I headed to the bus station and caught a bus to Keelung, which is about 30 minutes Northeast of Taipei. Keelung is a port city and it smells like ocean. I headed to the information desk to ask which bus I needed to get to Bitou Cape. The staff at the information center were wonderful, even after I ended up going back two more times for clarifications. (The bus network in Taiwan is notoriously complicated.) Eventually I did make it onto the bus, one with a bus driver who –-miraculously– spoke English. I started to worry a little bit because my guidebook told me the bus trip would be about twenty minutes and after a half hour I still was not at my destination. My worry wasn’t too extreme though because the scenery was stunning. I figured that no matter where I exited the bus I would find something awesome. After about an hour the bus pulled over and the driver told me that this was where In wanted to be. He even gave me directions to the trailhead. I don’t think that I can describe how beautiful the hike was. Here are a few of the things I saw:
I was taking a break in one of the hilltop sun shelters, snaping some shots of the views, when I glanced down and froze. About a foot away from me was the biggest spider I had ever seen in my life. I know that this picture offers no frame of reference for size, but please believe me that it was significantly larger than my hand. I decided to leave the shelter and upon exiting I saw that there were at least two more of these giant spiders residing in the shelter. Eeek! I didn’t know this at the time, but apparently my new spider friends were a type of Nephila Maculata. They are among the largest spiders in the world, but they are also relatively harmless to humans.
The valleys were filled with butterflies. They were everywhere. I did a little photoshoot with some of these black and white butterflies; however, it turns out that butterflies are about as cooperative as puppies when it comes to staying still for photos. Oh well, here’s one shot:
After my hike I caught the bus back to Keelung. I wandered around the city for a bit. If my main complaint about Taipei was its greyness then Keelung was the perfect antidote. I walked through Keelung Miaokou, which is a night market but still has plenty of activity during the day. I also climbed up to Chungcheng Park, which overlooks the city.

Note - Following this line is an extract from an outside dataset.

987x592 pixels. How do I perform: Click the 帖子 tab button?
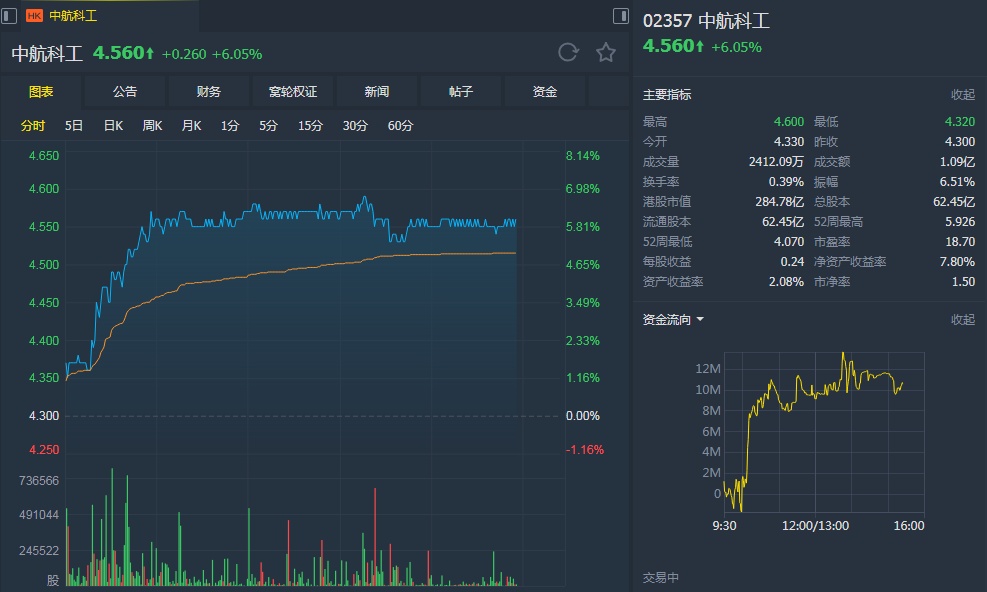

It had been a hot day. The only thermometer that I saw was in the shade, but it read 33°C. I had been walking in the sun all day and I felt that I had earned a bit of time relaxing in the park. It was there, sitting in the park and overlooking the harbour at sunset, that I realized I was going to be the bus seat-mate whom I would normally avoid. I stank. It was with this bit of self reflection that I decided to head back to Taipei to shower and sleep. I still had one more day of adventure ahead of me and I wanted to be well rested.